#### What the task asks:
Your answer should consist only of the lines below from the one with "[Play excerpts] (38, 592)" through the one with "ES (37, 18)", copied exactly.

# # # # # # #

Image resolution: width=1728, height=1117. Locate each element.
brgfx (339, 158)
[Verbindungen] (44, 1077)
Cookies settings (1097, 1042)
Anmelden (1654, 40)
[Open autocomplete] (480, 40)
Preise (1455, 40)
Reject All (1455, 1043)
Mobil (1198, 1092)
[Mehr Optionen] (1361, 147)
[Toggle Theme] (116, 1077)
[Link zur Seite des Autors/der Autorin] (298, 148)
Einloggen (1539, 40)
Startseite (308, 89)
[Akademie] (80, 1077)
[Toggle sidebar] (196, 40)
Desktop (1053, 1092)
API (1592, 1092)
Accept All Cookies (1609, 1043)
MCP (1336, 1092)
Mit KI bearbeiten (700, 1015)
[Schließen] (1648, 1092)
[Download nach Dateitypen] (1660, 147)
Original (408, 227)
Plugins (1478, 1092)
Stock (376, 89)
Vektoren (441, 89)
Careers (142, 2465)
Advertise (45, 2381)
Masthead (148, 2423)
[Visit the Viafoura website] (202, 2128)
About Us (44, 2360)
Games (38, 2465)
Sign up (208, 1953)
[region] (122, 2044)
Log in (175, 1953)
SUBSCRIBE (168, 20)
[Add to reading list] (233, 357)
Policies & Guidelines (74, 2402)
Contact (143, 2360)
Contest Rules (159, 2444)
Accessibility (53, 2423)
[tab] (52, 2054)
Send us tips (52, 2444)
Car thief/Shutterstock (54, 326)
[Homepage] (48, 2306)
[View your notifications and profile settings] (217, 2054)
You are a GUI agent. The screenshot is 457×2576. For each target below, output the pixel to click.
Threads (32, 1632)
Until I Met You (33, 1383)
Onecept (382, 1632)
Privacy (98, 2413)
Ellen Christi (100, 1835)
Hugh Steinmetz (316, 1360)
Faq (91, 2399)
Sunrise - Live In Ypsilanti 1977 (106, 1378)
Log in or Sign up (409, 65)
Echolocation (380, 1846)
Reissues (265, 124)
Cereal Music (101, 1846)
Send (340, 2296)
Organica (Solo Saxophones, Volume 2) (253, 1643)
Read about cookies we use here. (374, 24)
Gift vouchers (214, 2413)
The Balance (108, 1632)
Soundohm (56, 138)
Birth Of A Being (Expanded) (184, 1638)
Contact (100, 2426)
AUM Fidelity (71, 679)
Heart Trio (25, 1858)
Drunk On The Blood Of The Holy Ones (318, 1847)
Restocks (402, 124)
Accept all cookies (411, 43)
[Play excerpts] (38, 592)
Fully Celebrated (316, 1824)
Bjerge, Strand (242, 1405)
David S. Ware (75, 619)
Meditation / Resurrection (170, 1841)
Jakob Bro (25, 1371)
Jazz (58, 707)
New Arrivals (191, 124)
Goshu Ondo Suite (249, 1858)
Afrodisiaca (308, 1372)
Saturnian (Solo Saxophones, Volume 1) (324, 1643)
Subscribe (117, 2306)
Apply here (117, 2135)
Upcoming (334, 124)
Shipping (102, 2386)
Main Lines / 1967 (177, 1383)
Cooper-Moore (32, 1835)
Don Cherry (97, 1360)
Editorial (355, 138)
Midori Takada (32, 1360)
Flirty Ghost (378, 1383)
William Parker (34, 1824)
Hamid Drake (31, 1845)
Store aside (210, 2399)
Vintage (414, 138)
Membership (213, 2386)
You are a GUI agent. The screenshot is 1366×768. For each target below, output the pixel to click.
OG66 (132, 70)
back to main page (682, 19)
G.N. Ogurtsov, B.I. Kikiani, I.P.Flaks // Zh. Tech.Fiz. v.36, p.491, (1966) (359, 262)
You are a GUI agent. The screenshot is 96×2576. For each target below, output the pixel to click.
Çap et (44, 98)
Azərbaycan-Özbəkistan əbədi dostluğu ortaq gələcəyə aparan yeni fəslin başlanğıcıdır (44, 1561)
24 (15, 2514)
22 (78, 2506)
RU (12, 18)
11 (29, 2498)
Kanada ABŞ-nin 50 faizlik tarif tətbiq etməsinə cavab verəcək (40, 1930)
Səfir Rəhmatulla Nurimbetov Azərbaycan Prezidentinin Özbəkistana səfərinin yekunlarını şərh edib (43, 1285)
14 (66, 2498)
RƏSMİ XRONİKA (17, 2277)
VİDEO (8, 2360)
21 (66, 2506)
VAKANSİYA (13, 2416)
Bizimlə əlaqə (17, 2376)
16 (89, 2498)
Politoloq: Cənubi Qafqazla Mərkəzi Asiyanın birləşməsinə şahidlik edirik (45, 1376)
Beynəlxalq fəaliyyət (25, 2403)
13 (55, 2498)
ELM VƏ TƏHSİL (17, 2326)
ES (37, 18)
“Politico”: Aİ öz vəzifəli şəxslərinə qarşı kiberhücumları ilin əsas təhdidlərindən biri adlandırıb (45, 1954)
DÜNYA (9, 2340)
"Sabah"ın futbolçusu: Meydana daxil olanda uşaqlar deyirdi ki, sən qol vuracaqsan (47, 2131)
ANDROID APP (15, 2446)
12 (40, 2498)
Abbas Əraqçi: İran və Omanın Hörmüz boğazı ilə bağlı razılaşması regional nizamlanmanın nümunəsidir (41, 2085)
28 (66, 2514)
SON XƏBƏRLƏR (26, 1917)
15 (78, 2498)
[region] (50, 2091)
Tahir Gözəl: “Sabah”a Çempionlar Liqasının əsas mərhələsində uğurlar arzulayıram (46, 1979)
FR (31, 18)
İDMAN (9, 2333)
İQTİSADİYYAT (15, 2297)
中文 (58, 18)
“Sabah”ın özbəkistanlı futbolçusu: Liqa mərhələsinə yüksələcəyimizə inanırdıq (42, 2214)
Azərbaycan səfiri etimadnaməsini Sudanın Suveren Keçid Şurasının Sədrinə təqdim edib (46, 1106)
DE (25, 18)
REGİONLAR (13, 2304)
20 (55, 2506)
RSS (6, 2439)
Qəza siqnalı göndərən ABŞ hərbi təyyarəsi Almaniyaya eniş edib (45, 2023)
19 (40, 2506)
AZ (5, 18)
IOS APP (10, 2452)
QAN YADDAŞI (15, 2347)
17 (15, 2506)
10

# # # # # # #

#### Exercise solution:
[Play excerpts] (38, 592)
Fully Celebrated (316, 1824)
Bjerge, Strand (242, 1405)
David S. Ware (75, 619)
Meditation / Resurrection (170, 1841)
Jakob Bro (25, 1371)
Jazz (58, 707)
New Arrivals (191, 124)
Goshu Ondo Suite (249, 1858)
Afrodisiaca (308, 1372)
Saturnian (Solo Saxophones, Volume 1) (324, 1643)
Subscribe (117, 2306)
Apply here (117, 2135)
Upcoming (334, 124)
Shipping (102, 2386)
Main Lines / 1967 (177, 1383)
Cooper-Moore (32, 1835)
Don Cherry (97, 1360)
Editorial (355, 138)
Midori Takada (32, 1360)
Flirty Ghost (378, 1383)
William Parker (34, 1824)
Hamid Drake (31, 1845)
Store aside (210, 2399)
Vintage (414, 138)
Membership (213, 2386)
You are a GUI agent. The screenshot is 1366×768. For each target below, output the pixel to click.
OG66 (132, 70)
back to main page (682, 19)
G.N. Ogurtsov, B.I. Kikiani, I.P.Flaks // Zh. Tech.Fiz. v.36, p.491, (1966) (359, 262)
You are a GUI agent. The screenshot is 96×2576. For each target below, output the pixel to click.
Çap et (44, 98)
Azərbaycan-Özbəkistan əbədi dostluğu ortaq gələcəyə aparan yeni fəslin başlanğıcıdır (44, 1561)
24 (15, 2514)
22 (78, 2506)
RU (12, 18)
11 (29, 2498)
Kanada ABŞ-nin 50 faizlik tarif tətbiq etməsinə cavab verəcək (40, 1930)
Səfir Rəhmatulla Nurimbetov Azərbaycan Prezidentinin Özbəkistana səfərinin yekunlarını şərh edib (43, 1285)
14 (66, 2498)
RƏSMİ XRONİKA (17, 2277)
VİDEO (8, 2360)
21 (66, 2506)
VAKANSİYA (13, 2416)
Bizimlə əlaqə (17, 2376)
16 (89, 2498)
Politoloq: Cənubi Qafqazla Mərkəzi Asiyanın birləşməsinə şahidlik edirik (45, 1376)
Beynəlxalq fəaliyyət (25, 2403)
13 (55, 2498)
ELM VƏ TƏHSİL (17, 2326)
ES (37, 18)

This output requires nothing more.